— START OF Record set —

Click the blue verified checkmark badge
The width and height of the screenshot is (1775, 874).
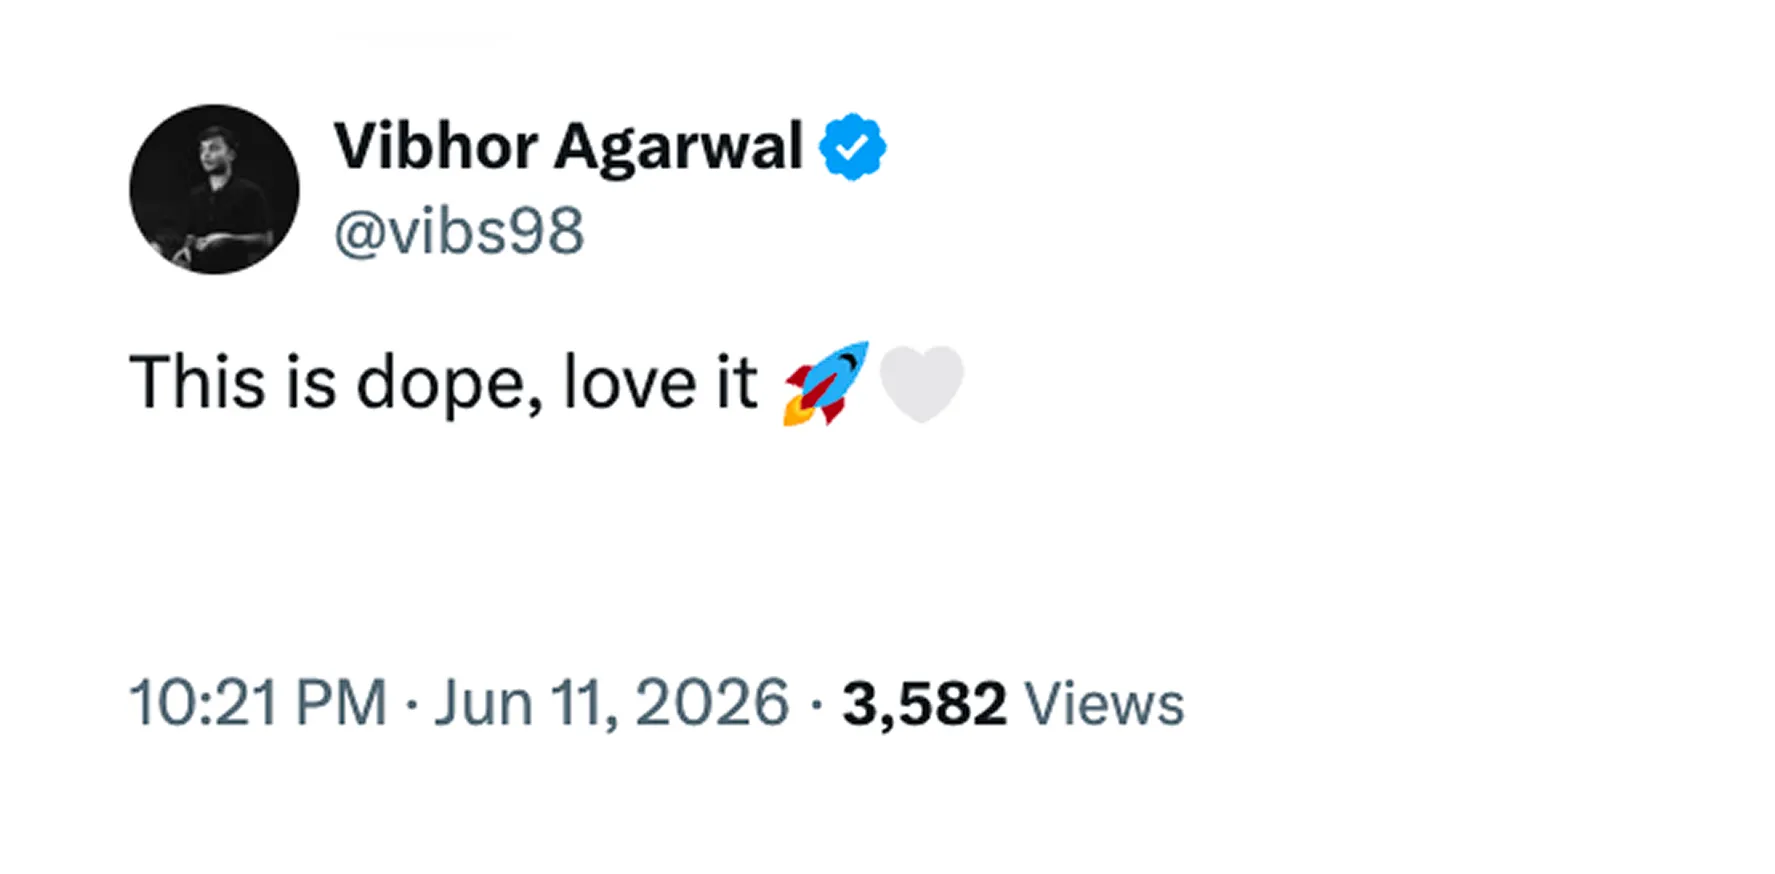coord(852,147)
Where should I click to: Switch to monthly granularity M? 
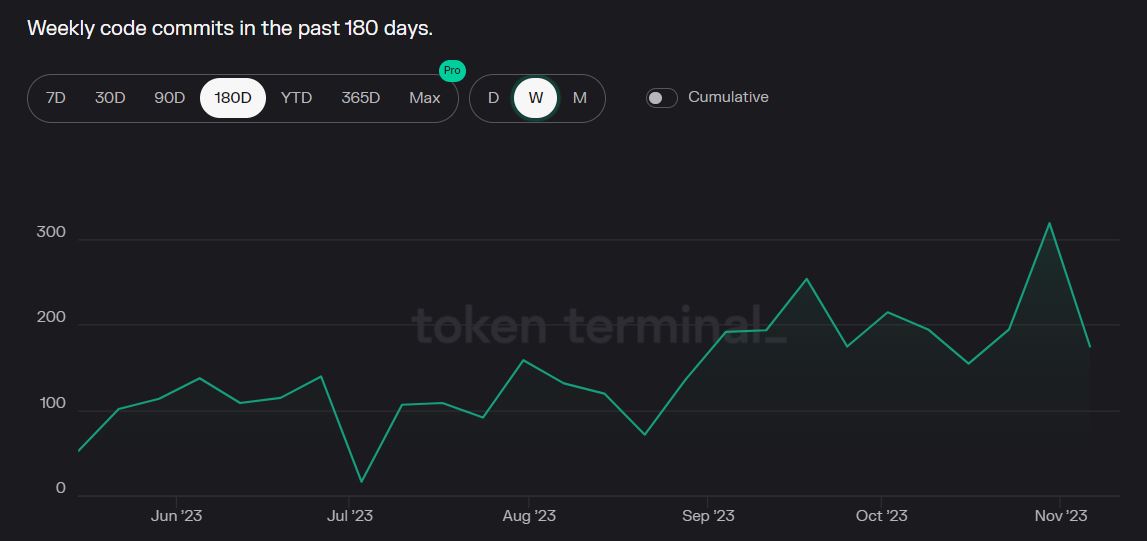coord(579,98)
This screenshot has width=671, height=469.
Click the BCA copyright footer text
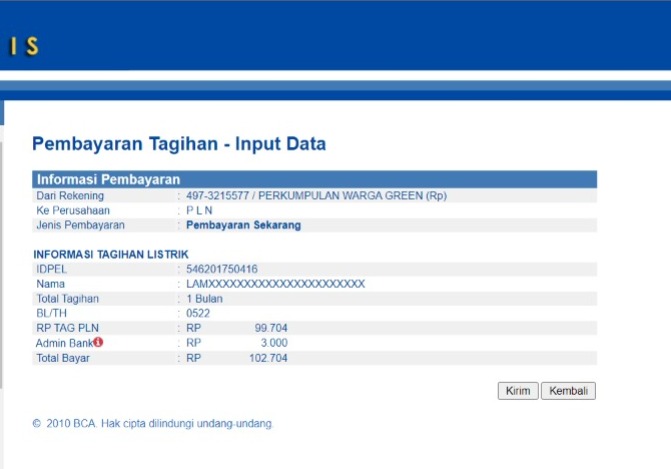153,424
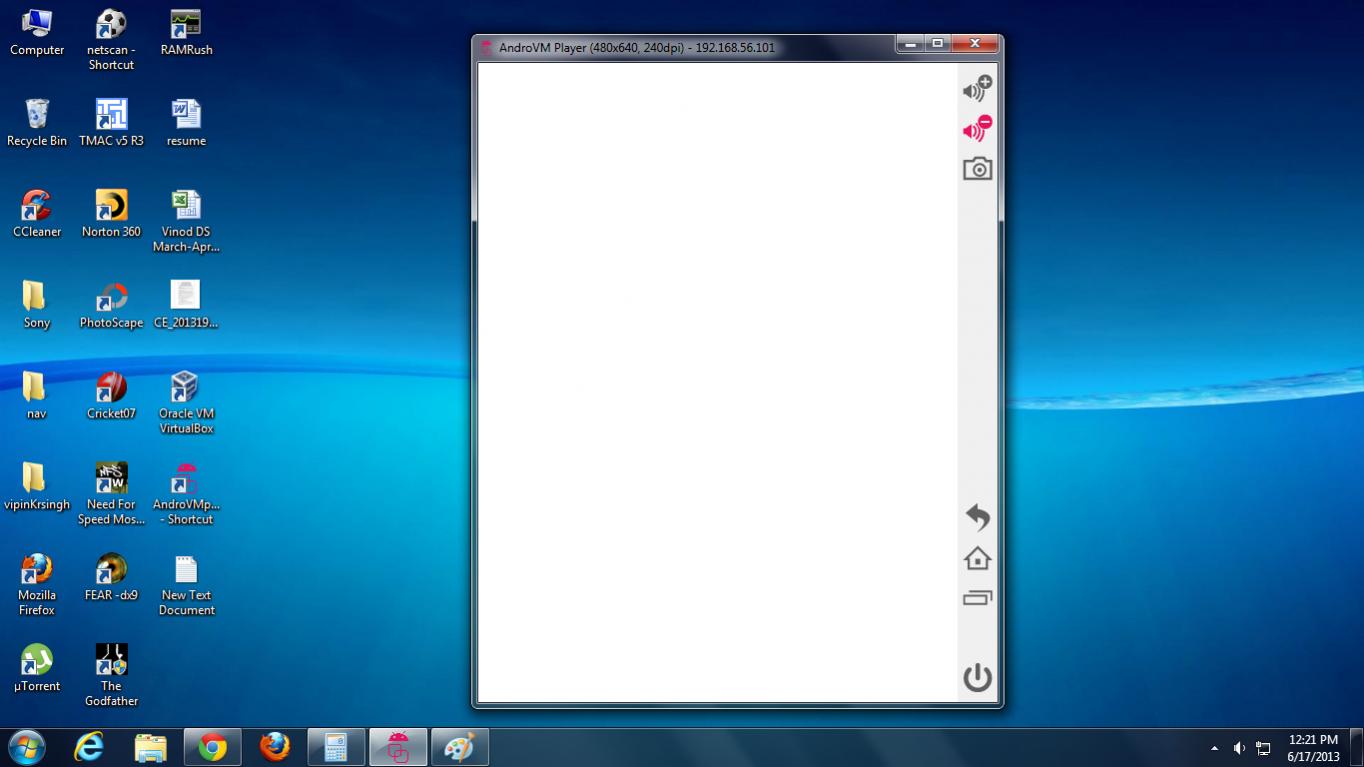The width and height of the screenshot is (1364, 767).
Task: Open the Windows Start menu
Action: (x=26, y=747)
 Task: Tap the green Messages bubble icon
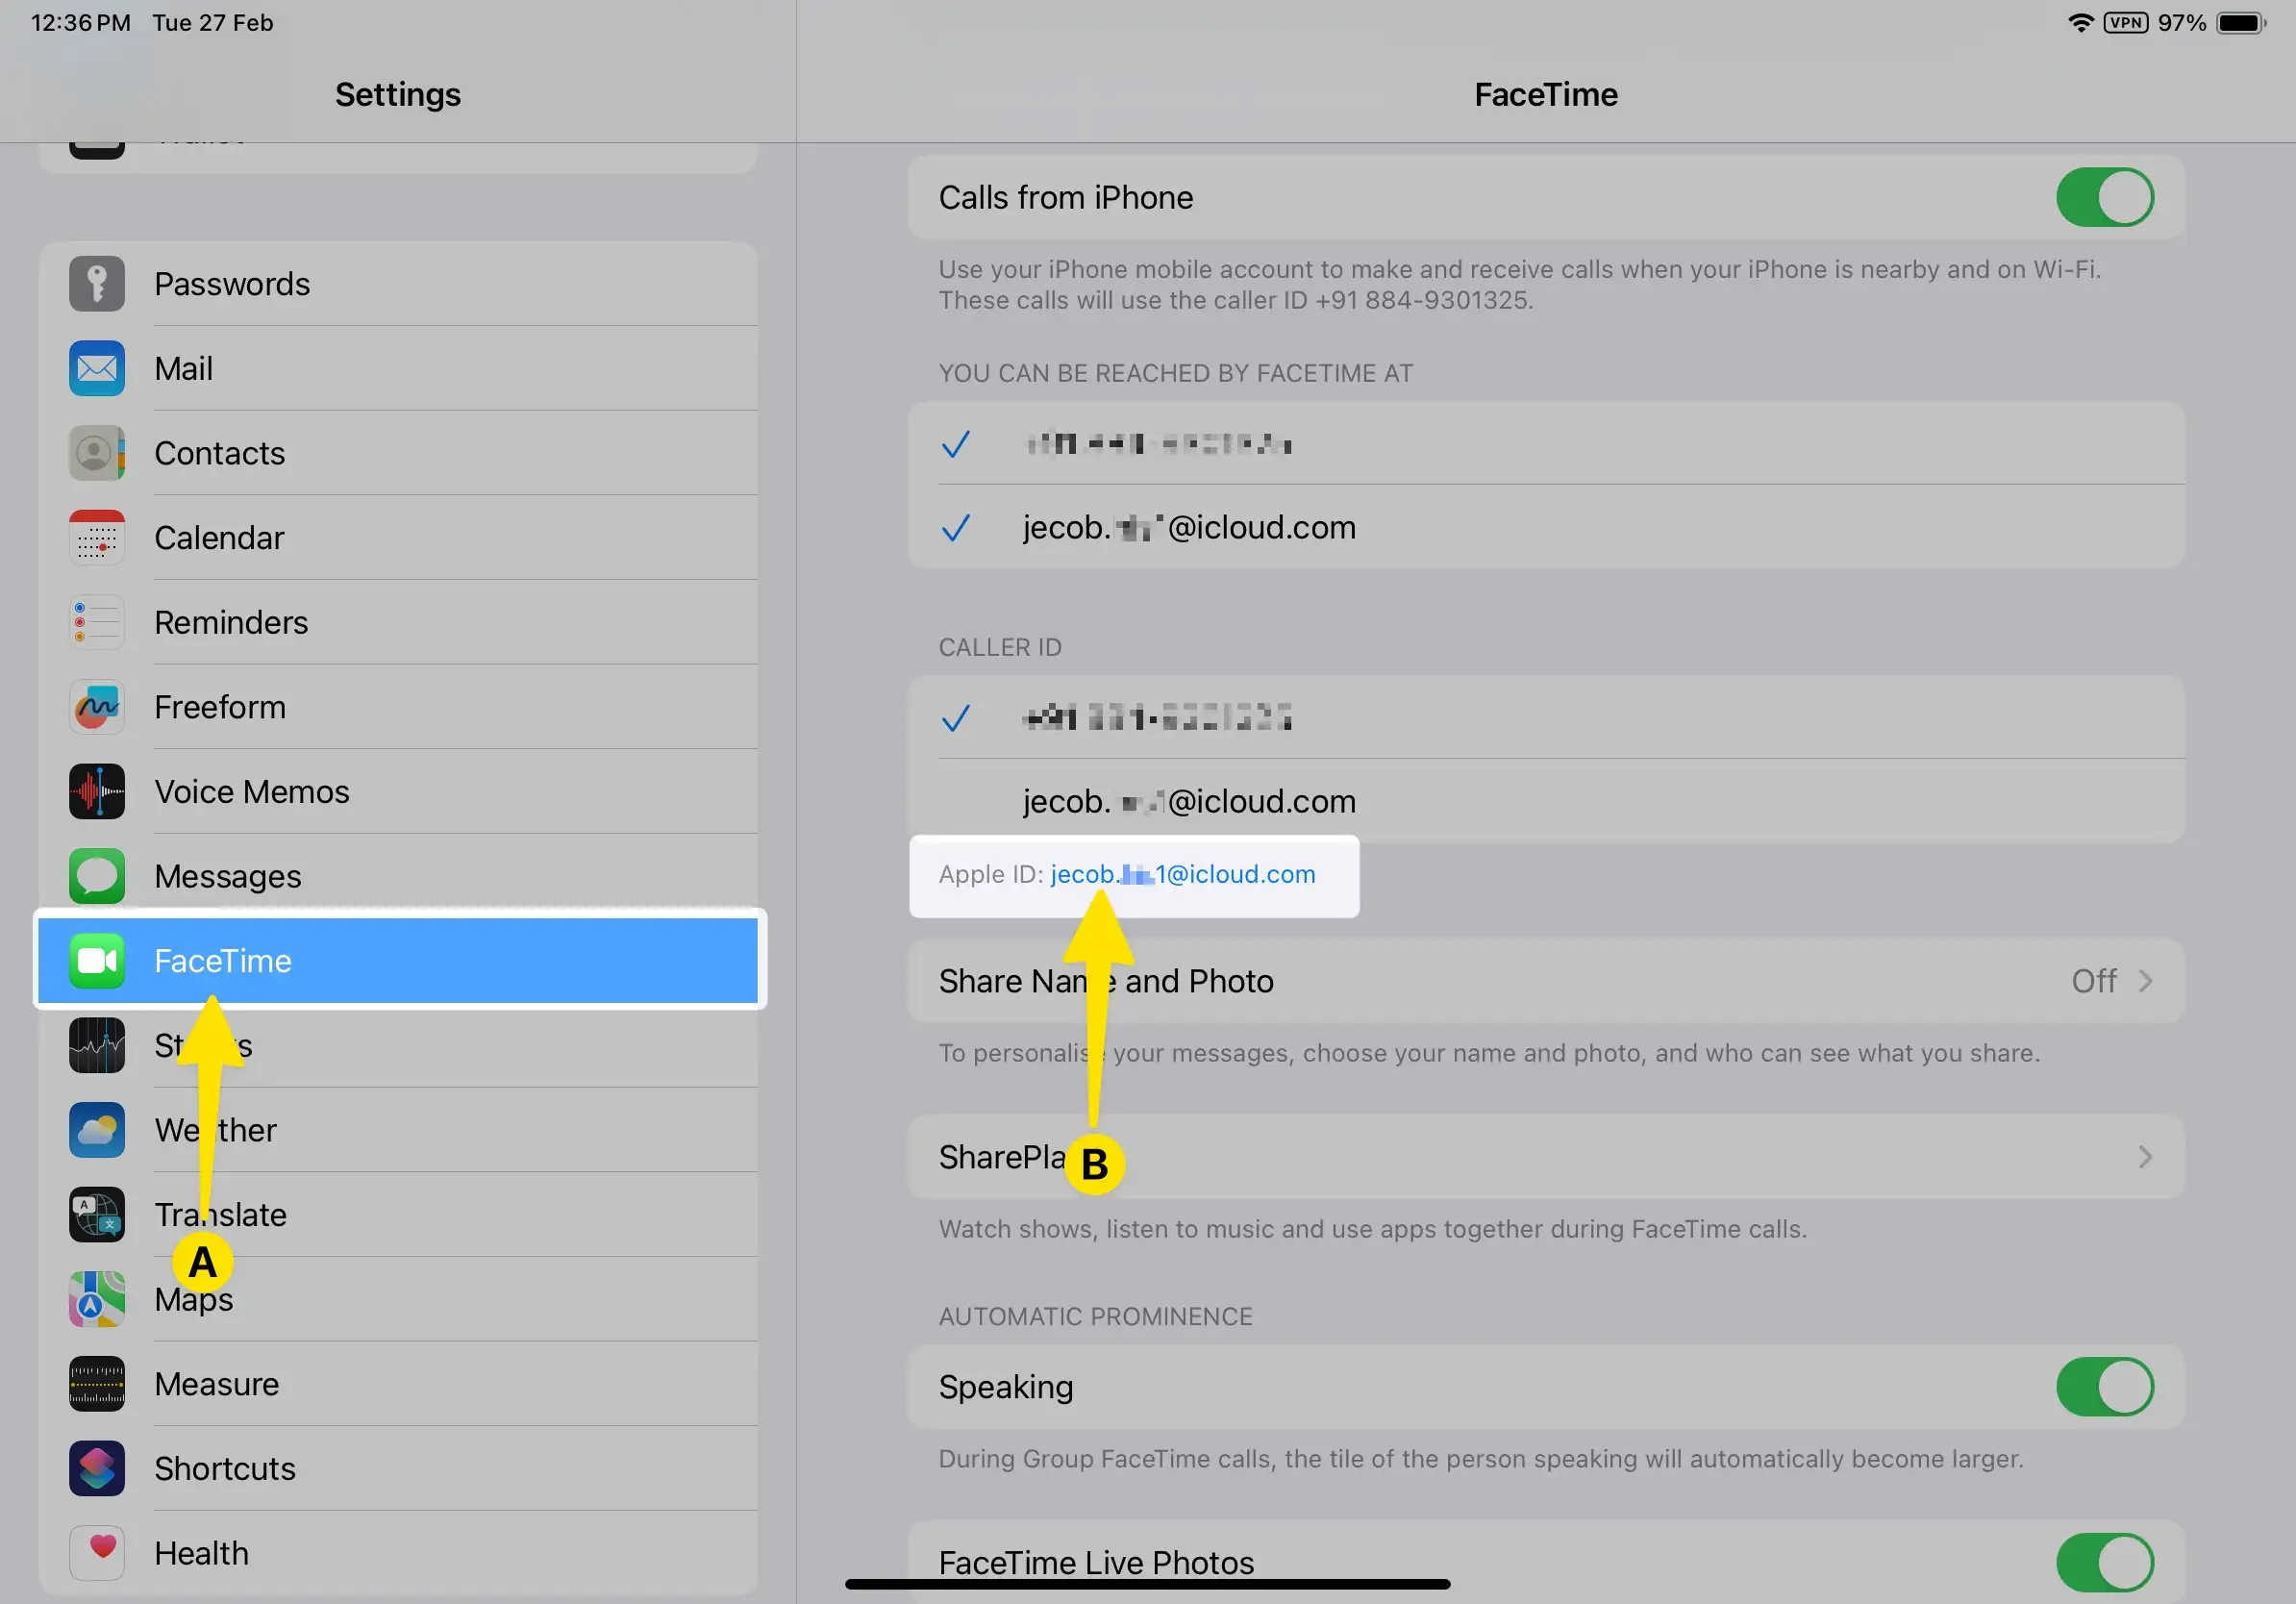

— END OF Record set —

→ **Do this**
Convert all of the data above into a numbered list with one line per entry. Drop any blank lines and leave the pictures out.

→ **Solved exercise**
1. Click the blue verified checkmark badge
2. The width and height of the screenshot is (1775, 874).
3. coord(852,147)
4. Where should I click to: Switch to monthly granularity M? 
5. coord(579,98)
6. This screenshot has width=671, height=469.
7. Click the BCA copyright footer text
8. 153,424
9. The width and height of the screenshot is (1364, 767).
10. Task: Open the Windows Start menu
11. Action: (x=26, y=747)
12.  Task: Tap the green Messages bubble icon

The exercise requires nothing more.